LECTURES

10:00 – 12:00 Introduction to multi-armed bandits 

Nicolo Cesa-Bianchi Universita degli Studi di Milano

We will cover the basic results for the simple bandit model with K arms in the stochastic and non stochastic case. We will also present some of the key results for the linear and convex Lipschitz case. 

 

TALKS

14:00 Bandits for Exploration: Best Arm Identification and Discovery with Probabilistic Experts

Aurelien Garivier Universite Toulouse III Paul-Sabatier

Whereas the achievable limits in terms of regret minimization in simple bandit models are now well known, it is often meaningful to consider slightly different goals and/or slightly different models. In this talk, I first present recent contributions to a better understanding of the complexity of identifying the m-best arms. Generic notions of complexity are introduced and investigated for the two dominant frameworks considered in the literature: fixed-budget and fixed-confidence settings. Then, I present optimal discovery with probabilistic expert advice, a problem arising from security analysis of power systems. While not involving a bandit model, I will show how some basic ideas of the bandit literature still lead to optimal solutions. 
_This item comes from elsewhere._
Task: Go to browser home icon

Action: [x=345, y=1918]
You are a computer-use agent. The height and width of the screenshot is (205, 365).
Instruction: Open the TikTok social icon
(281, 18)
15:00 Model-free Algorithms for Misspecified and Complex Bandit Models 

Shie Mannor Technion

The UCB algorithm and its many variant essentially build models for the reward distribution of the arms. These models typically build on some strict probabilistic assumptions. However, the actual reward does not always satisfy such assumptions. We consider two different algorithmic approaches for the multi-armed bandit problem. The first approach, known as Thompson sampling, employs a pseudo prior over the arms. At each run the algorithm samples from the pseudo prior, finds the optimal action for the sampled parameters, and then updates the pseudo prior accordingly. By “pretending” to be Bayesian, Thompson sampling can harness some heavy machinery from Bayesian inference such as particle filters. We show how Thompson sampling can be used for complex bandit problems where the decision maker has to select a complex action (such as a permeation or a subset) and receives rewards that only reveals some information on the arms values. The second approach considers the empirical rewards an agent observes rather than building a complete model. The algorithm boils down to resampling from the data and choosing the arm with the highest resampled reward. Using this approach, the model may be severely misspecified with little effect on the efficiency of the algorithm.

16:00 Structured Stochastic Bandits

Alexandre Proutiere KTH Royal Institute of Technology

This talk surveys recent results for structured stochastic bandit problems. In these problems, the structure captures inherent dependencies between the rewards of the different arms, and should be optimally exploited to speed up the exploration process. We present problem-specific regret lower bounds for problems with various structures (unimodal, Lipschitz and combinatorial), and propose online algorithms that reach or approach these fundamental limits. The results are illustrated using applications ranging from online services to quantum computing.